The findings in this study suggest that Kangaroo Care in the NICU promotes the positive development of low birthweight infants over the first year of life. In the neonatal period, scores on the NBAS showed that the Orientation, State Regulation and Supplemental items clusters were significantly higher in the KC group than in the control group. In other words, when observed at 40 weeks corrected age, the infants who received Kangaroo Care were more alert and responsive, compared to infants who had not received Kangaroo Care and were less irritable and less fussy. Infants who received Kangaroo Care showed (1) a higher capability for concentrating their attention-orientation responses on animate visual-auditory stimuli and in maintaining an alert state control; (2) a higher capacity for maintaining a stability in state organization in the face of increasing levels of stimulation; (3) higher capability for state-regulation, in the ability to move from from crying or high activity state to lower states; (4) less stressful reactions in the autonomic, state regulatory and motor system; and (5) better overall organization of the neurobehavioral system. This behavioral repertoire is highly valued in Japanese culture. It is likely therefore, that the behavioral characteristics in the KC group had a modifying influence on the interactions between the infants and their parents, resulting in the promotion of positive infant-parent interactions.

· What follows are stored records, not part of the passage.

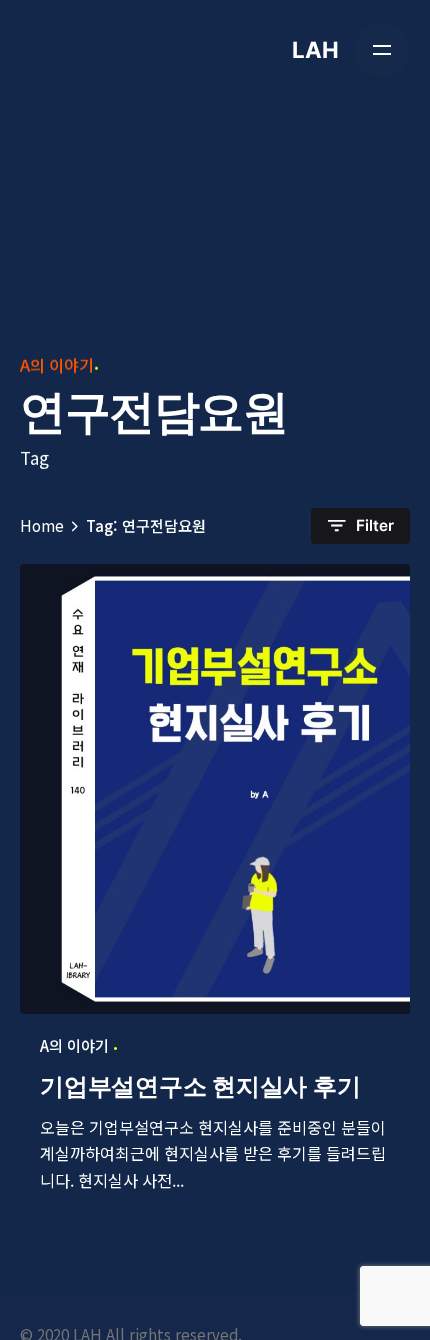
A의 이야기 (57, 365)
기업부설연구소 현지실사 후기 (200, 1086)
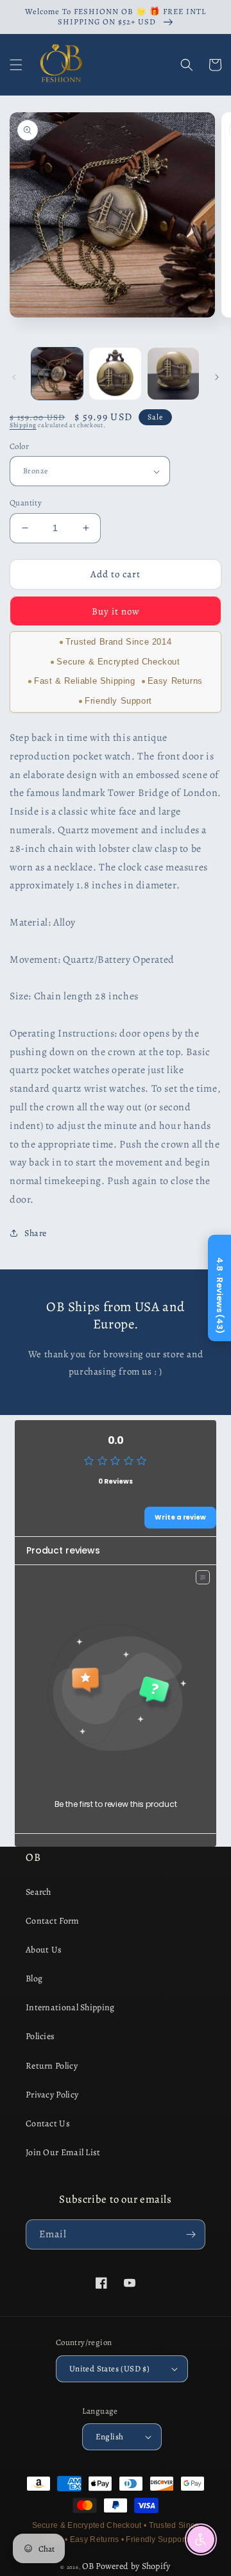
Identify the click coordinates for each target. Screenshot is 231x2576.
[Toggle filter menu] (203, 1577)
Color (19, 446)
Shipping (23, 425)
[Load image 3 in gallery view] (173, 373)
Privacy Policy (52, 2095)
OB (88, 2566)
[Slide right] (217, 377)
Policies (40, 2036)
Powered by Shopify (133, 2566)
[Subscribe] (190, 2234)
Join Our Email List (63, 2152)
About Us (44, 1950)
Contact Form (53, 1921)
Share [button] (35, 1233)
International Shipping (70, 2007)
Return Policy (52, 2066)
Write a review (180, 1517)
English (110, 2436)
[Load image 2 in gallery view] (115, 373)
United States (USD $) (109, 2368)
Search (38, 1892)
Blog (34, 1978)
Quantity (26, 502)
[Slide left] (14, 377)
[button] (16, 65)
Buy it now (116, 611)
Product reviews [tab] (63, 1550)
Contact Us (48, 2123)
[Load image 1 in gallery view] (57, 373)
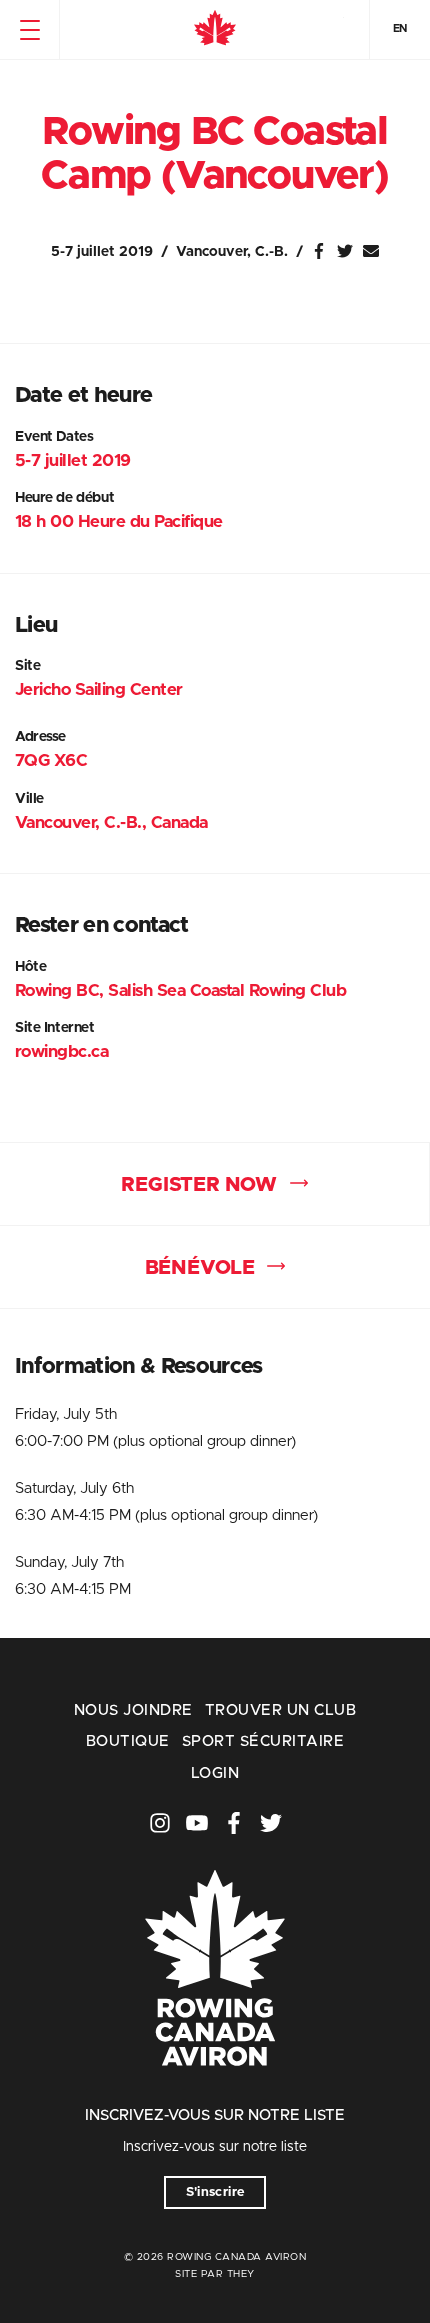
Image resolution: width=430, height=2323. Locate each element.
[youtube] (197, 1823)
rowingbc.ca (61, 1051)
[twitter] (271, 1823)
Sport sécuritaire (263, 1741)
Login (215, 1773)
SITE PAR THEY (215, 2274)
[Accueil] (215, 30)
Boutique (128, 1741)
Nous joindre (133, 1710)
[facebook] (234, 1823)
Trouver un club (280, 1710)
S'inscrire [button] (215, 2192)
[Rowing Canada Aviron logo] (215, 2093)
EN (400, 28)
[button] (29, 30)
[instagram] (160, 1823)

Results from the Bayley Scales conducted at 12 months corrected age, showed that both the mental and psychomotor developmental indices were significantly higher in the KC group than in the control group. This suggests that that Kangaroo Care has positive effects on mental and psychomotor development that extended over the first year of life. In addition, mothers ratings of temperament showed that at 6 months, infants in the KC group were judged to be more calm and easier to care for than infants in the control group. This combined evidence suggests to us that short-term changes in parental attitude and behavior in response to the Kangaroo Care in the newborn period can serve to initiate or launch a positive cycle of interaction between parents and infants that may have long-term, albeit indirect, consequences. We can conclude that although there may not be persistent direct effects as a result of Kangaroo Care-based interventions, long-term effects may derive from indirect transactional effects (Nugent and Brazelton, 2000).

Several factors may explain why Kangaroo Care may be effective in promoting the organization of neonatal neurobehavior in the low-birth-weight infants and why it may influence mothers' perceptions of their infants' temperaments.. First, early contact between the mother and the infant may alleviate the infant's physiological and psychological stress. Second, comforting behaviors (parents holding, touching, talking, gently rocking, the smell and warmth of the parent's body etc.) tend to stabilize the infant's basic behavior and may lead to the infant's capacity for state regulation. Third, the Kangaroo Care protocol supports individualised interactions between parents and their infants. Such interactions help the parent develop sensitivity and responsiveness to the infant's behavioral signs, especially during feeding. In addition, interactions between the parents and their infants are likely to facilitate the infant's development and the parents' own recovery and stability, by reducing parental anxiety and and thereby fostering the Ôkizuna (bonding)' between the parents and the infant. Lastly, breast-feeding after birth stimulates the mother-infant bond and promotes responsive interactions between mother and baby.